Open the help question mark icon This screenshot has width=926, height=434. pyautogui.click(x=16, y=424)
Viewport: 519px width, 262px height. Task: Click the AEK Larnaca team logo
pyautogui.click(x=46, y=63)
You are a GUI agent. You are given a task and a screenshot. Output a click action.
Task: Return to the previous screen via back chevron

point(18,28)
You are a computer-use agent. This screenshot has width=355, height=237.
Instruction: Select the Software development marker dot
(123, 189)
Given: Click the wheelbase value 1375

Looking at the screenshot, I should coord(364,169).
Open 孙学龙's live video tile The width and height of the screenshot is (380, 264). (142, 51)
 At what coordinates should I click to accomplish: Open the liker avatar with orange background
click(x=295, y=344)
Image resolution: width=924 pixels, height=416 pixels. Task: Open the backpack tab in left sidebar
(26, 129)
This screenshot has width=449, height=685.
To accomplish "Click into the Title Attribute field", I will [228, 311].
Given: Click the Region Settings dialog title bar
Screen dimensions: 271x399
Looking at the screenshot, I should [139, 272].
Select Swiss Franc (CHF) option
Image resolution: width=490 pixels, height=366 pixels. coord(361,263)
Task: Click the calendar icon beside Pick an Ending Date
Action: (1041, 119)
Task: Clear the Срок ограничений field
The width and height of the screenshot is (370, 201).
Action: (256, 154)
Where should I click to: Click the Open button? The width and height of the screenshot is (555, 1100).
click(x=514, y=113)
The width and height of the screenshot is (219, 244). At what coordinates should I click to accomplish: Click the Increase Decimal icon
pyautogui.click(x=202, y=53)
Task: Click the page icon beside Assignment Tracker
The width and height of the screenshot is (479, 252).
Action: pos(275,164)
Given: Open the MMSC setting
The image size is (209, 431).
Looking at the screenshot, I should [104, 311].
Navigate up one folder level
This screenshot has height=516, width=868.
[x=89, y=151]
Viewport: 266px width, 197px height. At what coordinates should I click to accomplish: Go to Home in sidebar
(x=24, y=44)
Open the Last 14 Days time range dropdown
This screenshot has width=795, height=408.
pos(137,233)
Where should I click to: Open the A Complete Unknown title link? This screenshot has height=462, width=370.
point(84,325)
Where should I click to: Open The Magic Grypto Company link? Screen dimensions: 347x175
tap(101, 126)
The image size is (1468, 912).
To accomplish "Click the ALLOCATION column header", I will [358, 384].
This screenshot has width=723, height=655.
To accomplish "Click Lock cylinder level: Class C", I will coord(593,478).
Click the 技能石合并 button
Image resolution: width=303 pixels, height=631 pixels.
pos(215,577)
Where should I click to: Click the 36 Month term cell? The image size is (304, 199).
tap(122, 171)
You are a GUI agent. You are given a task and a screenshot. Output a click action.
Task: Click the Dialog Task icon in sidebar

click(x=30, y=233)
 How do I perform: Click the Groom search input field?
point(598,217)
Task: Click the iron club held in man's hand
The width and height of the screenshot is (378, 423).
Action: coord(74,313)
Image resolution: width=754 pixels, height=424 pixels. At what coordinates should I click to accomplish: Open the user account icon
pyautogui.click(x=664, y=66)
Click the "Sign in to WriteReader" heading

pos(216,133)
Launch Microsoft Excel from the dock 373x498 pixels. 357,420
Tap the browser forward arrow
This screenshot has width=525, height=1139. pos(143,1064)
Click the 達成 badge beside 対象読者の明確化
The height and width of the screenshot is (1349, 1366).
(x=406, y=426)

§ **What the task requires**
The full listing above needs to be transcribed exactly.

§ **Exercise output**
Open the help question mark icon This screenshot has width=926, height=434. pyautogui.click(x=16, y=424)
Viewport: 519px width, 262px height. Task: Click the AEK Larnaca team logo
pyautogui.click(x=46, y=63)
You are a GUI agent. You are given a task and a screenshot. Output a click action.
Task: Return to the previous screen via back chevron

point(18,28)
You are a computer-use agent. This screenshot has width=355, height=237.
Instruction: Select the Software development marker dot
(123, 189)
Given: Click the wheelbase value 1375

Looking at the screenshot, I should coord(364,169).
Open 孙学龙's live video tile The width and height of the screenshot is (380, 264). (142, 51)
 At what coordinates should I click to accomplish: Open the liker avatar with orange background
click(x=295, y=344)
Image resolution: width=924 pixels, height=416 pixels. Task: Open the backpack tab in left sidebar
(26, 129)
This screenshot has width=449, height=685.
To accomplish "Click into the Title Attribute field", I will [228, 311].
Given: Click the Region Settings dialog title bar
Screen dimensions: 271x399
Looking at the screenshot, I should [139, 272].
Select Swiss Franc (CHF) option
Image resolution: width=490 pixels, height=366 pixels. coord(361,263)
Task: Click the calendar icon beside Pick an Ending Date
Action: (1041, 119)
Task: Clear the Срок ограничений field
The width and height of the screenshot is (370, 201).
Action: (256, 154)
Where should I click to: Click the Open button? The width and height of the screenshot is (555, 1100).
click(x=514, y=113)
The width and height of the screenshot is (219, 244). At what coordinates should I click to accomplish: Click the Increase Decimal icon
pyautogui.click(x=202, y=53)
Task: Click the page icon beside Assignment Tracker
The width and height of the screenshot is (479, 252).
Action: pos(275,164)
Given: Open the MMSC setting
The image size is (209, 431).
Looking at the screenshot, I should [104, 311].
Navigate up one folder level
This screenshot has height=516, width=868.
[x=89, y=151]
Viewport: 266px width, 197px height. At what coordinates should I click to accomplish: Go to Home in sidebar
(x=24, y=44)
Open the Last 14 Days time range dropdown
This screenshot has width=795, height=408.
pos(137,233)
Where should I click to: Open the A Complete Unknown title link? This screenshot has height=462, width=370.
point(84,325)
Where should I click to: Open The Magic Grypto Company link? Screen dimensions: 347x175
tap(101, 126)
The image size is (1468, 912).
To accomplish "Click the ALLOCATION column header", I will [358, 384].
This screenshot has width=723, height=655.
To accomplish "Click Lock cylinder level: Class C", I will coord(593,478).
Click the 技能石合并 button
Image resolution: width=303 pixels, height=631 pixels.
pos(215,577)
Where should I click to: Click the 36 Month term cell? The image size is (304, 199).
tap(122, 171)
You are a GUI agent. You are given a task and a screenshot. Output a click action.
Task: Click the Dialog Task icon in sidebar

click(x=30, y=233)
 How do I perform: Click the Groom search input field?
point(598,217)
Task: Click the iron club held in man's hand
The width and height of the screenshot is (378, 423).
Action: coord(74,313)
Image resolution: width=754 pixels, height=424 pixels. At what coordinates should I click to accomplish: Open the user account icon
pyautogui.click(x=664, y=66)
Click the "Sign in to WriteReader" heading

pos(216,133)
Launch Microsoft Excel from the dock 373x498 pixels. 357,420
Tap the browser forward arrow
This screenshot has width=525, height=1139. pos(143,1064)
Click the 達成 badge beside 対象読者の明確化
The height and width of the screenshot is (1349, 1366).
(x=406, y=426)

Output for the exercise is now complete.